Selection:
◇ ◇ ◇ ◇ ◇ ◇ ◇

EVOLUTION OF ISLAMIC BANKING INDUSTRY
Clearly aimed at helping Muslims save for their expenses before they embark on Hajj (a pilgrim site), September 1963 sealed the date of establishment for Perbadanan Wang Simpanan Bakal-Bakal Haji (PWSBH) in Malaysia. Fast forwarding 55 years later, Malaysia today houses around 16 Islamic Banks that is regarded as the strength of its successful financial market and economy. Since Islamic transactions prohibited interest, it continued to be in huge demand especially, among the economically weaker section. With PWSBH coming into being, the number of depositors increased from 1,281 to 8,67,220 which resulted in the collection of deposits of over 1 million Malaysian ringgits. This successful experience led to the establishment of various Islamic banks especially in Egypt, that prioritized the needs of the rural areas. The fueling success led to the formation of Nasser bank in Cairo in 1972, which in turn led to the creation of Islamic Development bank that aimed for the development of Muslim community. With success shining in every corner, ‘interest-free’ banking has led to people of different religion across the globe prefer Islamic over conventional. Also, across the Middle East, Africa and Asia, Islamic Banking has emerged as the prominent means of managing finances.
BAHRAINI EXPERTS SAY ON ISLAMIC BANKING
On being questioned about the reason behind the preference of the crowd for Islamic over conventional, Dr. Jarmo added, “In Islamic countries, there is a significant amount of unbanked Muslim population who stay away from formal banking practices due to various reasons. From belonging to the economically weaker section to poor accession to conventional banking facilities, even disagreement with the principles of conventional banking is another attributed reason.” Though the documentation process is limited in conventional banking, he stated the desire for greater financial inclusion as the main reason which strengthened the foundation of modern Islamic Banking. Based on a survey that he conducted, he described that a significant amount of people loved Islamic Banking, but determined their choices based on which type of financing was more competitive. Overall, it was all about the prestige associated with the alternative that propelled success.
But, according to Shyam Krishnan, a chartered accountant with SICO bank, he stated that most of the corporate houses and customers preferred Islamic banking due to lesser risk exposure and in-depth clarity between counterparties. He also said, “Though religious requirements could be a part of constitutional requirements, one of the key factors is that every financial move is in accordance with Sharia approvals and involves detailed documentation, thus minimizing risk.” When no interest is involved in monetary transactions, the process of banking becomes tedious, which often results in switching over to favorable financial alternatives. But, Ahmed Mohammed Al Namrooti, a supervisor at Al Baraka Bank said, “Islamic Banking is transparent in its approach, that follows rules laid down by the Sharia. When compared to conventional, it refrains from hidden charges and floating interest rates, which may be a question of profitability to a few. But, with the provision of financial products like mortgages and loans to equity funds and bonds in accordance with Sharia, it compensates for interest-free transactions.”

◇ ◇ ◇ ◇ ◇ ◇ ◇

Extracted entries:
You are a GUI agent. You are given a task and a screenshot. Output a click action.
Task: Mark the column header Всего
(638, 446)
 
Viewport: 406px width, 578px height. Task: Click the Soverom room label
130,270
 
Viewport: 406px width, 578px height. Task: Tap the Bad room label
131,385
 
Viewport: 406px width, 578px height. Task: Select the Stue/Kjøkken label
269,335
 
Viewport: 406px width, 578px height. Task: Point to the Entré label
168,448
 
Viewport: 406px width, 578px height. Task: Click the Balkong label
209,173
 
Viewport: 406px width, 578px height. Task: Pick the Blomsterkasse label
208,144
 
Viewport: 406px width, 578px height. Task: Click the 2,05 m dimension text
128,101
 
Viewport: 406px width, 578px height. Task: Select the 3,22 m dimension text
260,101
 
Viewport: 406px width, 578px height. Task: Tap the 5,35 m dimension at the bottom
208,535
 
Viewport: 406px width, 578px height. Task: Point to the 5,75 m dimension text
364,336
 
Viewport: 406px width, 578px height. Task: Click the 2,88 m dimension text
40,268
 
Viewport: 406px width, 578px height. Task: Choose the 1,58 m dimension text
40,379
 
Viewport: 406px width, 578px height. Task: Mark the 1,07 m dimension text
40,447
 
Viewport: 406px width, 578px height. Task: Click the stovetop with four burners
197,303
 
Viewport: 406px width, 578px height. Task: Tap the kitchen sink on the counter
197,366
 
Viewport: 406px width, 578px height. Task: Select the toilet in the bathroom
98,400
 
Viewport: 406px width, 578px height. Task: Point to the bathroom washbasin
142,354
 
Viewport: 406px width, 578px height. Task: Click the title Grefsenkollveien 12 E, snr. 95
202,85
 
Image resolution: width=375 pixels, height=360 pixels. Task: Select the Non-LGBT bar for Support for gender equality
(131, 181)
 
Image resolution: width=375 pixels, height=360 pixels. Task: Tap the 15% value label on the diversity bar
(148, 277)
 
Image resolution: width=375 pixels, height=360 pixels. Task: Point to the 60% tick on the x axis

◇ ◇ ◇ ◇ ◇ ◇ ◇

Your task:
In the article on Islamic banking, at which bank is Ahmed Mohammed Al Namrooti a supervisor?

Task output:
Al Baraka Bank